3階建てではなく地下+地上2階としたことで屋根の構造材を表しにすることが出来、結果としてクライアントの希望であった「ヴィラのような」空間が実現しました。斜線勾配そのままの構造材の連なりは、連続性と伸びやかさの強調を担ってくれています。
工事種別:新築工事
建築用途:専用住宅
家族構成:夫妻+子供2人
主要構成:鉄筋コンクリート造+木造(在来軸組工法)
階数:地下1階、地上2階
延床面積:147.2㎡(44.53坪)
施工:株式会社渡辺富工務店
竣工:2018年
写真:新澤一平
齋藤 文子
3110ARCHITECTS一級建築士事務所
東京都
http://www.3110architects.com
空間の質は、そこで時間を過ごす人の「心のありよう」に大きく影響を与えます。
整った空間プロポーションは安定感を、上質な素材は美意識を、季節や時の移ろいは豊かな生活リズムを与えてくれるものです。

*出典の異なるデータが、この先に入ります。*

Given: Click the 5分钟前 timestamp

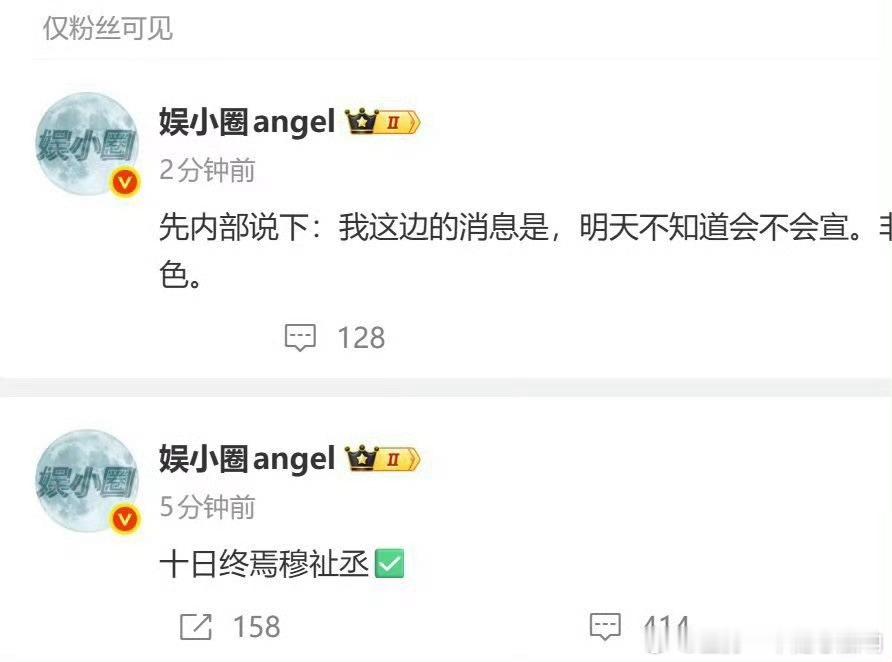Looking at the screenshot, I should pyautogui.click(x=207, y=507).
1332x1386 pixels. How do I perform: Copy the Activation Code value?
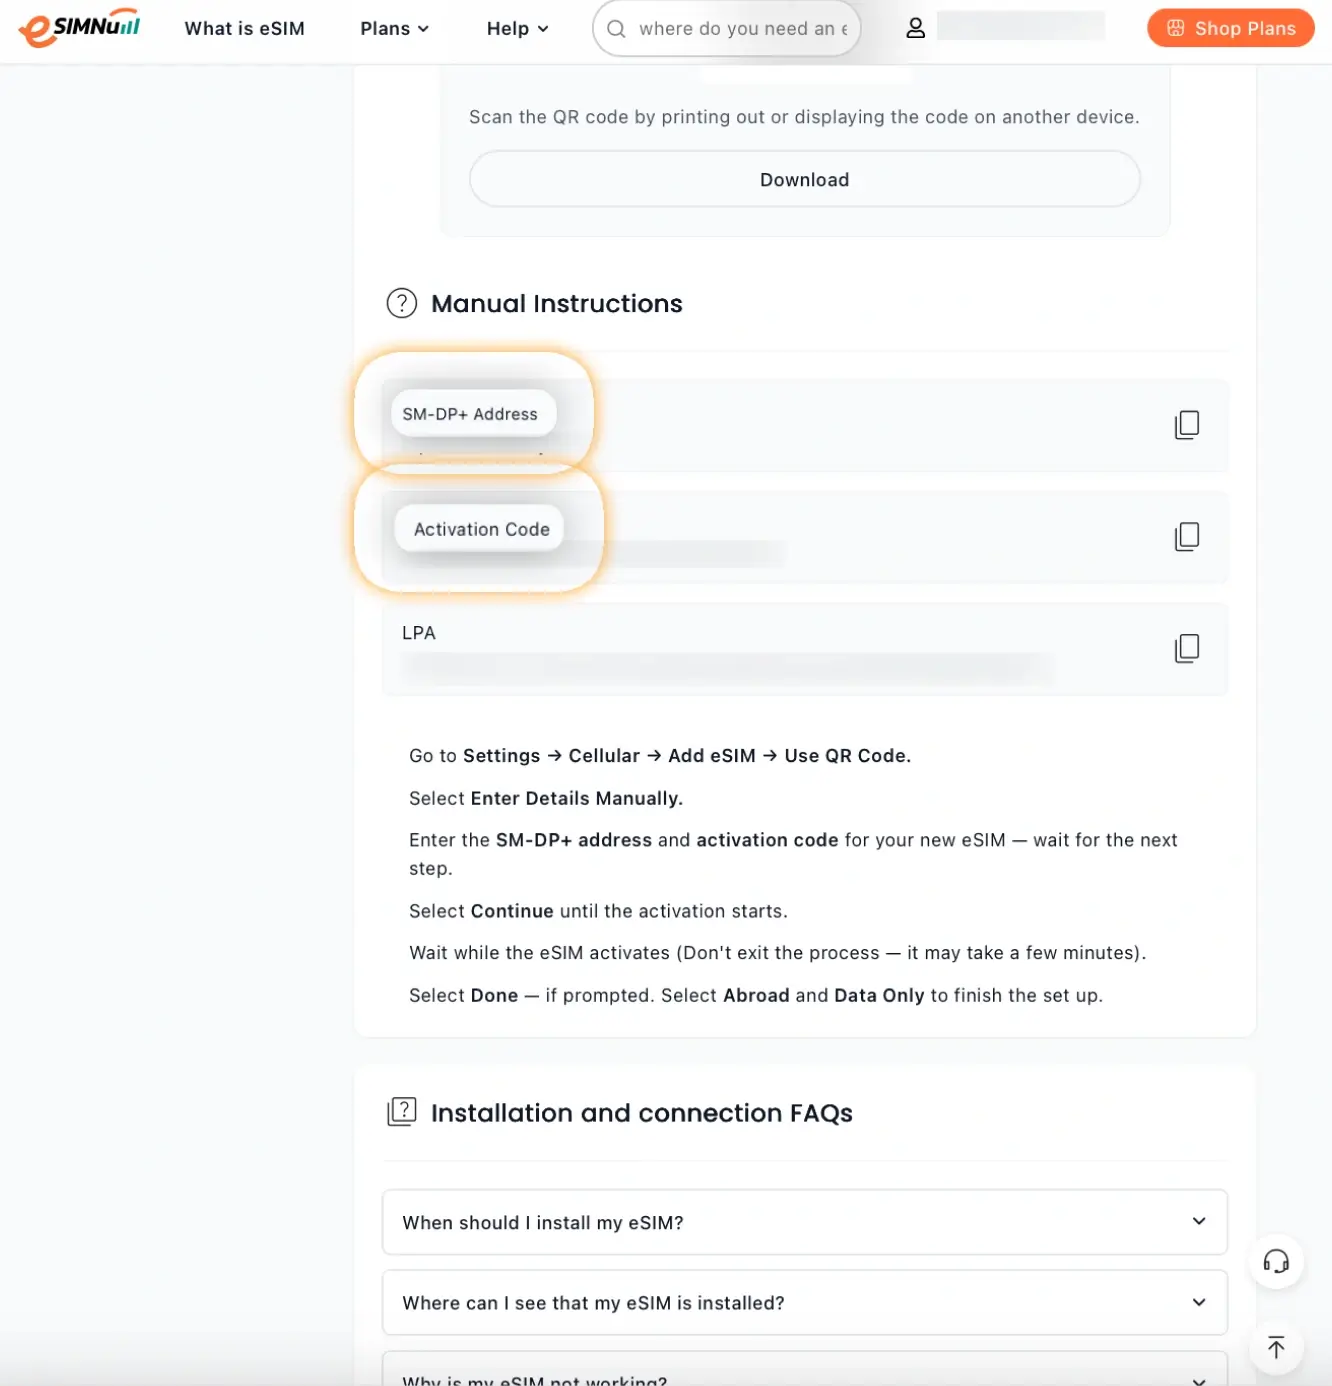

私たち110ARCHITECTSは「心が豊かになる空間」を提供したいと考えます。
建築設計とは、クライアントの夢や希望を建築用語に翻訳することです。その翻訳の過程は、より良い空間をデザインし、プロジェクトが滞りなく進むように指揮棒を振り、快適で安心、安全であるための技術的な検討を重ねるべきだと考えます。
私たちは、翻訳家であり、デザイナーであり、指揮者であり、技術者の集団であることを自覚し、クライアントの夢や希望に向きあいます。そして建築物はクライアントの財産であると共に風景の一部だと捉え、上質な建築を創り街並みに美しさを添えることが、私たち3110ARCHITECTSの役割であり、社会貢献につながると信じています。